— Start of Task inputs —

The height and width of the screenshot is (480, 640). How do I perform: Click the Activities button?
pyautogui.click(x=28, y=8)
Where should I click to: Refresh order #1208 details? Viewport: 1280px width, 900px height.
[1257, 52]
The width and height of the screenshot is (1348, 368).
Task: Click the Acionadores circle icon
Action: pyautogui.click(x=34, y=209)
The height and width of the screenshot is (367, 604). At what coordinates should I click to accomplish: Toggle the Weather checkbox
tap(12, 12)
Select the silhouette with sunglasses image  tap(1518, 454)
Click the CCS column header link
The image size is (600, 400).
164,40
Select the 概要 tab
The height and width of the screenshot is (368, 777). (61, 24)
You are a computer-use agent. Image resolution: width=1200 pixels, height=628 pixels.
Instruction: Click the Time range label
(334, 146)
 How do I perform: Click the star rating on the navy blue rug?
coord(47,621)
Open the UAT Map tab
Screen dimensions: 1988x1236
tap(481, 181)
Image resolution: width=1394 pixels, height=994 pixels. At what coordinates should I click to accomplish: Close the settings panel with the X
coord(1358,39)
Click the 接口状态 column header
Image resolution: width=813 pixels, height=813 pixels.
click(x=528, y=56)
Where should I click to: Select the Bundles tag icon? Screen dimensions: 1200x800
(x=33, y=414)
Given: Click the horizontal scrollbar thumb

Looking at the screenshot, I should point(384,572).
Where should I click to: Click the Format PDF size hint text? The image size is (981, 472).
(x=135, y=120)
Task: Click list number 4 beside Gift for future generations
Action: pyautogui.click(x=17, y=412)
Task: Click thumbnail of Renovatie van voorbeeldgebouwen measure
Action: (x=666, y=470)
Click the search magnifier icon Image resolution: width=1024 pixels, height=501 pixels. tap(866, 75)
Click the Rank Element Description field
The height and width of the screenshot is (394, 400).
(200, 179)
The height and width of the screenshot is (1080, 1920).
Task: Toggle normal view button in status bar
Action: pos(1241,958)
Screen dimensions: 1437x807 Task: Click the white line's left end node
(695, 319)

— End of Task inputs —

- The request
Reproduce every line of these records word for word.

- Finished task
The height and width of the screenshot is (480, 640). How do I perform: Click the Activities button?
pyautogui.click(x=28, y=8)
Where should I click to: Refresh order #1208 details? Viewport: 1280px width, 900px height.
[1257, 52]
The width and height of the screenshot is (1348, 368).
Task: Click the Acionadores circle icon
Action: pyautogui.click(x=34, y=209)
The height and width of the screenshot is (367, 604). At what coordinates should I click to accomplish: Toggle the Weather checkbox
tap(12, 12)
Select the silhouette with sunglasses image  tap(1518, 454)
Click the CCS column header link
The image size is (600, 400).
164,40
Select the 概要 tab
The height and width of the screenshot is (368, 777). (61, 24)
You are a computer-use agent. Image resolution: width=1200 pixels, height=628 pixels.
Instruction: Click the Time range label
(334, 146)
 How do I perform: Click the star rating on the navy blue rug?
coord(47,621)
Open the UAT Map tab
Screen dimensions: 1988x1236
tap(481, 181)
Image resolution: width=1394 pixels, height=994 pixels. At what coordinates should I click to accomplish: Close the settings panel with the X
coord(1358,39)
Click the 接口状态 column header
Image resolution: width=813 pixels, height=813 pixels.
click(x=528, y=56)
Where should I click to: Select the Bundles tag icon? Screen dimensions: 1200x800
(x=33, y=414)
Given: Click the horizontal scrollbar thumb

Looking at the screenshot, I should point(384,572).
Where should I click to: Click the Format PDF size hint text? The image size is (981, 472).
(x=135, y=120)
Task: Click list number 4 beside Gift for future generations
Action: pyautogui.click(x=17, y=412)
Task: Click thumbnail of Renovatie van voorbeeldgebouwen measure
Action: (x=666, y=470)
Click the search magnifier icon Image resolution: width=1024 pixels, height=501 pixels. tap(866, 75)
Click the Rank Element Description field
The height and width of the screenshot is (394, 400).
(200, 179)
The height and width of the screenshot is (1080, 1920).
Task: Toggle normal view button in status bar
Action: pos(1241,958)
Screen dimensions: 1437x807 Task: Click the white line's left end node
(695, 319)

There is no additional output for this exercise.